The fact you can read this means you too, like me have sight, and we can thank God for that gift precious as it is, but that doesn't mean we are not blind to things in another way. Seeing doesn't mean we notice things correctly or understand what is before us, in fact we are often very unappreciative of what is right in front of our eyes.

Bartimaeus, the blind beggar, was in some sense much more in tune with what was going on in Jericho than many of the seeing crowd. Somehow he had developed an inner sight, maybe years of begging, years of living by his wits had sharpened his other senses, including an awareness of God, for he calls Jesus 'the Son of David', 'Rabbuni', the 'Master ' he knows can heal him. His demand is bold and direct, he has no need to hide because for him the darkness meant that relationships with others has been words and gestures that try to reach out and touch them. But Bartimaeus is the one who 'sees' salvation given in Jesus!
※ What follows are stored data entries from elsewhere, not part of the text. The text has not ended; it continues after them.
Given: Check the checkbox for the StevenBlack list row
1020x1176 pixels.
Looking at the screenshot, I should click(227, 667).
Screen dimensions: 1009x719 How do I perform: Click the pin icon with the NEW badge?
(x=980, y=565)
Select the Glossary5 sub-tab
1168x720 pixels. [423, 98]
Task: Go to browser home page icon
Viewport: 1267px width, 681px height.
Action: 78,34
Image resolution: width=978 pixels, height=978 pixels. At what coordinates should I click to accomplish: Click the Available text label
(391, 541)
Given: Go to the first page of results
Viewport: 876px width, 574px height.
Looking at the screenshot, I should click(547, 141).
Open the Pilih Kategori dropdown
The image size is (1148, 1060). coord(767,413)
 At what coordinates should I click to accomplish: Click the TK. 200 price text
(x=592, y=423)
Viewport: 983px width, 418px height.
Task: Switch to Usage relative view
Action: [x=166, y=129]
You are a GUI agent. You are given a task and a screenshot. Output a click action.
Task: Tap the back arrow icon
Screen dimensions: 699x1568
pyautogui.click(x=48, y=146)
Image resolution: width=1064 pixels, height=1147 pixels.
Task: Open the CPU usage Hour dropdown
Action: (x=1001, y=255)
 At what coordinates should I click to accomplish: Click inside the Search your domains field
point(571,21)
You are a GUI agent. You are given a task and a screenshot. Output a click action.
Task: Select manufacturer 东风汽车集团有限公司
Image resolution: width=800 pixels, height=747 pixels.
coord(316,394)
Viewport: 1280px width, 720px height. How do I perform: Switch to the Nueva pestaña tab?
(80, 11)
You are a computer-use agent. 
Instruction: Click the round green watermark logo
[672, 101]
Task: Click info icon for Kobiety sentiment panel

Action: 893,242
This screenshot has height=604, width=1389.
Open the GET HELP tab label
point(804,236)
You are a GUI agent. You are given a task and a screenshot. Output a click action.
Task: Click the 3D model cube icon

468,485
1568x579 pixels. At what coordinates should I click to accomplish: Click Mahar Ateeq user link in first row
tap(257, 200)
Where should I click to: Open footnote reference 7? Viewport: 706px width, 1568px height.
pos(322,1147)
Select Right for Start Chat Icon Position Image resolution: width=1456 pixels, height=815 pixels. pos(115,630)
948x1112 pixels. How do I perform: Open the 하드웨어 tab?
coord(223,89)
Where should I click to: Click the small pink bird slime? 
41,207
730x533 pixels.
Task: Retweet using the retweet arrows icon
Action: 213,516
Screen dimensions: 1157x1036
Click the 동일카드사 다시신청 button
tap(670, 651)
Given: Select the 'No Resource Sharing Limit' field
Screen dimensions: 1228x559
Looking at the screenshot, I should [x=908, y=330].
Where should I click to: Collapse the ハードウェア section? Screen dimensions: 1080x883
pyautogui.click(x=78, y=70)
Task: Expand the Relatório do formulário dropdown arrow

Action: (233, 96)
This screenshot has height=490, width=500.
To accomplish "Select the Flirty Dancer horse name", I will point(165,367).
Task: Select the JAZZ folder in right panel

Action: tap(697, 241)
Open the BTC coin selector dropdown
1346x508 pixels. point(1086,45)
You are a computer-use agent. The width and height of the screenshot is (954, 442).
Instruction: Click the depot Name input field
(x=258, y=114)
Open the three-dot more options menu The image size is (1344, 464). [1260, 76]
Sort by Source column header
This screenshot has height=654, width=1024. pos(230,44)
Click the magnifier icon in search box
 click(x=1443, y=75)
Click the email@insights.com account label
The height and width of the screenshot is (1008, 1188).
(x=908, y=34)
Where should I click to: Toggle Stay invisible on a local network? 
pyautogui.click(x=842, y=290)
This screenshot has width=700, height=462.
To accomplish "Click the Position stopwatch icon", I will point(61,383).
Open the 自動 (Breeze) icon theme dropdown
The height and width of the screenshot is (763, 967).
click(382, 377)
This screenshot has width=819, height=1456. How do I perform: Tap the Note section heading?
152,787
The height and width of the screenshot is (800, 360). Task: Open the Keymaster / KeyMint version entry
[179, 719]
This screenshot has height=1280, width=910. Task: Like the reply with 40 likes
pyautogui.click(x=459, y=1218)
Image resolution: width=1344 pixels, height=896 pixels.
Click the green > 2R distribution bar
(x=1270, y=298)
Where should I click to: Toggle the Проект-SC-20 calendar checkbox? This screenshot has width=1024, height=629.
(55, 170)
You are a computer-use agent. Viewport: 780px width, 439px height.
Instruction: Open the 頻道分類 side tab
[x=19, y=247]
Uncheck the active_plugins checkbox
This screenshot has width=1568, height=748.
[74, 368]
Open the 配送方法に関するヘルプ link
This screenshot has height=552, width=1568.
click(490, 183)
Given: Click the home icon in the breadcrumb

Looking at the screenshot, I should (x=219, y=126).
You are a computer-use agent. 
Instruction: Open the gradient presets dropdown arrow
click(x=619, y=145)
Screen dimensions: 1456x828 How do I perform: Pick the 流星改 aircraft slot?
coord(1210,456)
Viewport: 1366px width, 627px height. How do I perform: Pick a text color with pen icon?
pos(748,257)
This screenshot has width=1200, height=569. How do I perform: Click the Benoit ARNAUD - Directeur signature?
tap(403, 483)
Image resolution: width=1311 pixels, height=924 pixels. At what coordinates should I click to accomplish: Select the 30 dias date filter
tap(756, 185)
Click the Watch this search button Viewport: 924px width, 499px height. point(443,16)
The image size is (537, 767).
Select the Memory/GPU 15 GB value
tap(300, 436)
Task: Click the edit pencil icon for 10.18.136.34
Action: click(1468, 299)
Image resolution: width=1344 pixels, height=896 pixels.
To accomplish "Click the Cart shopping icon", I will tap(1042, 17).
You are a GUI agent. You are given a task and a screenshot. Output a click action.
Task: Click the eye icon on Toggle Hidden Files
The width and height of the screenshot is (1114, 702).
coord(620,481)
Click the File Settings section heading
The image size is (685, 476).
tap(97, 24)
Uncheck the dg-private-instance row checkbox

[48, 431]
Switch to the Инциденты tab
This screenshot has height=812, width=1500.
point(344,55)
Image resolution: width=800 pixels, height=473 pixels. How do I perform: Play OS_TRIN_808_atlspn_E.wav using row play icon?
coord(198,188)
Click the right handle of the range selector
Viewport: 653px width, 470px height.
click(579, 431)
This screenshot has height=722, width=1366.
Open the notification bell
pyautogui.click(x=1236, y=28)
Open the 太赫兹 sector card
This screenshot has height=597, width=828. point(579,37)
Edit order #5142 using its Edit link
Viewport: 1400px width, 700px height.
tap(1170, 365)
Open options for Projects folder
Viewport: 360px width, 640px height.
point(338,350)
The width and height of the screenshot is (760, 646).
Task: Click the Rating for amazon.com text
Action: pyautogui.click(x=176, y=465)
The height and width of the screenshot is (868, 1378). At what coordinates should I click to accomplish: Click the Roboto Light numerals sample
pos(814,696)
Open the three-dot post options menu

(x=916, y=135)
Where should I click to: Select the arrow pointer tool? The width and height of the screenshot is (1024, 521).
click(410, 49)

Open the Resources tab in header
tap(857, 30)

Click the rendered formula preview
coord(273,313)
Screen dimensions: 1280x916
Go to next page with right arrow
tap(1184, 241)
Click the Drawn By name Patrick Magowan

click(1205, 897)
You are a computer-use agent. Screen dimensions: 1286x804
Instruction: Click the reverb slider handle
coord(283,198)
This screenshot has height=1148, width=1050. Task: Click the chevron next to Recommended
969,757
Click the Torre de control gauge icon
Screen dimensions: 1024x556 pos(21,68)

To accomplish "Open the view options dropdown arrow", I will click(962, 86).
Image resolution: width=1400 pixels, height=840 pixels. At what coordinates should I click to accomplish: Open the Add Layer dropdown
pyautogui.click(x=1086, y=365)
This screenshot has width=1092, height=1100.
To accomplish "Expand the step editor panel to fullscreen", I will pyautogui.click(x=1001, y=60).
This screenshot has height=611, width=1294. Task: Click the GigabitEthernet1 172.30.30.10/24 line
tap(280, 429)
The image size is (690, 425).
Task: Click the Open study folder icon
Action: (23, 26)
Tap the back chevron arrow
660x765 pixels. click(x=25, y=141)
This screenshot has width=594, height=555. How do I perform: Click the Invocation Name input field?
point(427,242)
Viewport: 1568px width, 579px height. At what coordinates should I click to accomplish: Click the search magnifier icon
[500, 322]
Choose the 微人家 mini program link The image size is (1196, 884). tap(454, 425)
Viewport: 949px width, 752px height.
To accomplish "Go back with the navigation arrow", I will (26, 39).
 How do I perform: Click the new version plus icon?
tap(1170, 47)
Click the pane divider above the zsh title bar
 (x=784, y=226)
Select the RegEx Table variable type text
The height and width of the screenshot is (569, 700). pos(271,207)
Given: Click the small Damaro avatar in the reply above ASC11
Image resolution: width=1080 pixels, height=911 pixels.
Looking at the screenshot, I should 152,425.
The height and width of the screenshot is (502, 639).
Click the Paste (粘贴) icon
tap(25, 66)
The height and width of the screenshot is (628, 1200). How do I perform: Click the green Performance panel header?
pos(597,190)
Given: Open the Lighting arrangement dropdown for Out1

Isn't this what we really want in our relationship with Jesus, the ability to call him, reach out to him especially when our faith is in darkness, when we, as sometimes happens, feel alone, lost, fearful of what is going on in our lives, or when our world is turned upside down through sickness, sorrow and death. We all feel this so poignantly when we hear and see the images of the Syrian refugees, or our Middle Eastern Christian brothers and sisters suffering persecution and martyrdom on a daily basis today.

In these images we hear the Christ of the lost calling for us to reach out in courage, but we also find there our true selves, asking that we may see Jesus whom we love. And He will heal us!


Fr Robin Gibbons is an Eastern Rite Chaplain for the Melkite Greek Catholics in Great Britain.